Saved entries

===

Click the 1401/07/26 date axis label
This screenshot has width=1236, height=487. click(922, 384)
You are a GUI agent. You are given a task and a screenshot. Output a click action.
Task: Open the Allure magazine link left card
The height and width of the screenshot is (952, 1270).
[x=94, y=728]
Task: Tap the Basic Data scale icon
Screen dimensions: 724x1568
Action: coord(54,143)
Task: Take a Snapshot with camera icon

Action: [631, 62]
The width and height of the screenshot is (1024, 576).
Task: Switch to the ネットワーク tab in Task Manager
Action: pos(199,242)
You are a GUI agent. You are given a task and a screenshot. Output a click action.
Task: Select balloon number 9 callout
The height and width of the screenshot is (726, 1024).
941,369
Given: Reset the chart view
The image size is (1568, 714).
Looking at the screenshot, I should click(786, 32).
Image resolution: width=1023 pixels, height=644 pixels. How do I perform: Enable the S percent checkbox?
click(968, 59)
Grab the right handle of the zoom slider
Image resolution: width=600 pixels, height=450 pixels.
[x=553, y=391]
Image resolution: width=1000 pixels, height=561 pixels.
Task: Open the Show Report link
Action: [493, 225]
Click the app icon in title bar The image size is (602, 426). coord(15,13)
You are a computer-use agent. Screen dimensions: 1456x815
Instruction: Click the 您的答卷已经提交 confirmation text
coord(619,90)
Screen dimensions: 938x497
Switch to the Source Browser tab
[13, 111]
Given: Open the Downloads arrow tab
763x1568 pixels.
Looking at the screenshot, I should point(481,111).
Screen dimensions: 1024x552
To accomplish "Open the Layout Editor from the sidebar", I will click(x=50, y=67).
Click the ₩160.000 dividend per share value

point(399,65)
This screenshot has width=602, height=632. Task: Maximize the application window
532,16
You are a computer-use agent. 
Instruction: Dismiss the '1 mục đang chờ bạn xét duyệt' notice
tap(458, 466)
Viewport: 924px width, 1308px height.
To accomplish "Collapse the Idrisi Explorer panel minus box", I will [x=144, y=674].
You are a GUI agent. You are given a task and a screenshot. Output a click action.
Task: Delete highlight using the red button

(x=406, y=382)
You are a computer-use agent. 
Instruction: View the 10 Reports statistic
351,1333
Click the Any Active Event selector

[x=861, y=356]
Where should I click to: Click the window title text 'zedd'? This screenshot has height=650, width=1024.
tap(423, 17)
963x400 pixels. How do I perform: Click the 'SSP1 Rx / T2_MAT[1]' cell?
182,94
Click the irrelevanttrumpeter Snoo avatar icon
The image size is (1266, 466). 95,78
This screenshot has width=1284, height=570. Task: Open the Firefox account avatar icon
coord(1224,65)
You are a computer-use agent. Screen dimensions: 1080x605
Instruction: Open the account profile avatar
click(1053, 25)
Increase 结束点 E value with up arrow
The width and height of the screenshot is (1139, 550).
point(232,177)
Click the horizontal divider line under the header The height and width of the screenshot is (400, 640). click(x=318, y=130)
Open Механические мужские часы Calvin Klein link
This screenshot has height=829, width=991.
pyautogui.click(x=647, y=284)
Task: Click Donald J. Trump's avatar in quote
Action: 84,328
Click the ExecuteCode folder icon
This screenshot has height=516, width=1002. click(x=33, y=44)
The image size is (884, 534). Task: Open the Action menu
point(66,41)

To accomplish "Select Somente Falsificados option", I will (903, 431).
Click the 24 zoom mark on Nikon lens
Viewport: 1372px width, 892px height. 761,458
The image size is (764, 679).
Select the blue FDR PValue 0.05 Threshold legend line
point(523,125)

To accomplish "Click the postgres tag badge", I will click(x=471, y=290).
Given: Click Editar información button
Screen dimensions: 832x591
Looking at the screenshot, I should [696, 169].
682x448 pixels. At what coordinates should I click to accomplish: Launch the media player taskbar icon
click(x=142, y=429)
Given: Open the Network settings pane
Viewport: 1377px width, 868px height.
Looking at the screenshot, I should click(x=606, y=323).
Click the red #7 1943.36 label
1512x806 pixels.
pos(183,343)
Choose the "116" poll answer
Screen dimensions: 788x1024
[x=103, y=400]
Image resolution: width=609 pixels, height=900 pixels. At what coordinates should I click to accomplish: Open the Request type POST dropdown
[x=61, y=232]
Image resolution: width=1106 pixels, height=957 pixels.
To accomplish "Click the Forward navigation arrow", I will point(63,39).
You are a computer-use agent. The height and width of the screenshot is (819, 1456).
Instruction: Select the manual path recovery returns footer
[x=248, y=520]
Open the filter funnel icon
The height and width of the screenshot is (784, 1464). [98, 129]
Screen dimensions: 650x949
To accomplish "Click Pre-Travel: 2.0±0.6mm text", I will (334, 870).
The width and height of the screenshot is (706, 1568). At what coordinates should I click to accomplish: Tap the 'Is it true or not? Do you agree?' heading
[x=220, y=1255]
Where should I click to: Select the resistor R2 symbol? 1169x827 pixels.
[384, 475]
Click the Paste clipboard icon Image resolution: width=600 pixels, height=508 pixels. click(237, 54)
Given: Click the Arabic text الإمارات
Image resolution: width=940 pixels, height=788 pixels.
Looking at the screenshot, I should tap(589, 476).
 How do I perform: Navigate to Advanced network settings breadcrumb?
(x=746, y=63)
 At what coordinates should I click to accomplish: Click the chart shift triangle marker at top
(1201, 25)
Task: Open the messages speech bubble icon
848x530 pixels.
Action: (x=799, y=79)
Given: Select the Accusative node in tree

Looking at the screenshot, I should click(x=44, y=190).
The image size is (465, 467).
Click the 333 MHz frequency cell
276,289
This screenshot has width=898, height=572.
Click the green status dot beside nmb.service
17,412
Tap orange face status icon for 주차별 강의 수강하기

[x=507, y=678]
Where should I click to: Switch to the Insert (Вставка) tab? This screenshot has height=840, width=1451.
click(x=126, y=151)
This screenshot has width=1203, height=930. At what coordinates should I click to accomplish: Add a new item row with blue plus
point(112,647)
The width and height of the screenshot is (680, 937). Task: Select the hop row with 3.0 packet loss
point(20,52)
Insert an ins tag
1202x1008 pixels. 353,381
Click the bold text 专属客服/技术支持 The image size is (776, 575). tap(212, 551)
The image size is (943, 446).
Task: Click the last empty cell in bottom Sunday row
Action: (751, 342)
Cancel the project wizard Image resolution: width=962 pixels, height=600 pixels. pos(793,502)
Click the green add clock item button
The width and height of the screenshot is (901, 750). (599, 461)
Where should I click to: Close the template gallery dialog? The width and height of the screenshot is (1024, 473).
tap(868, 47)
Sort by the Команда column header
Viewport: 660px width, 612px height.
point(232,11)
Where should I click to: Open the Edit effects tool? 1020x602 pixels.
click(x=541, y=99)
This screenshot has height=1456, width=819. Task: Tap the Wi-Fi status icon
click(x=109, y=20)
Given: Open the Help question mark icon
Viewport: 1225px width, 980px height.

===

Look above for the line holding "Select the blue". Print it and every line after it, exactly, through the line holding "Given: Open the Network settings pane".

Select the blue FDR PValue 0.05 Threshold legend line
point(523,125)

To accomplish "Click the postgres tag badge", I will click(x=471, y=290).
Given: Click Editar información button
Screen dimensions: 832x591
Looking at the screenshot, I should [696, 169].
682x448 pixels. At what coordinates should I click to accomplish: Launch the media player taskbar icon
click(x=142, y=429)
Given: Open the Network settings pane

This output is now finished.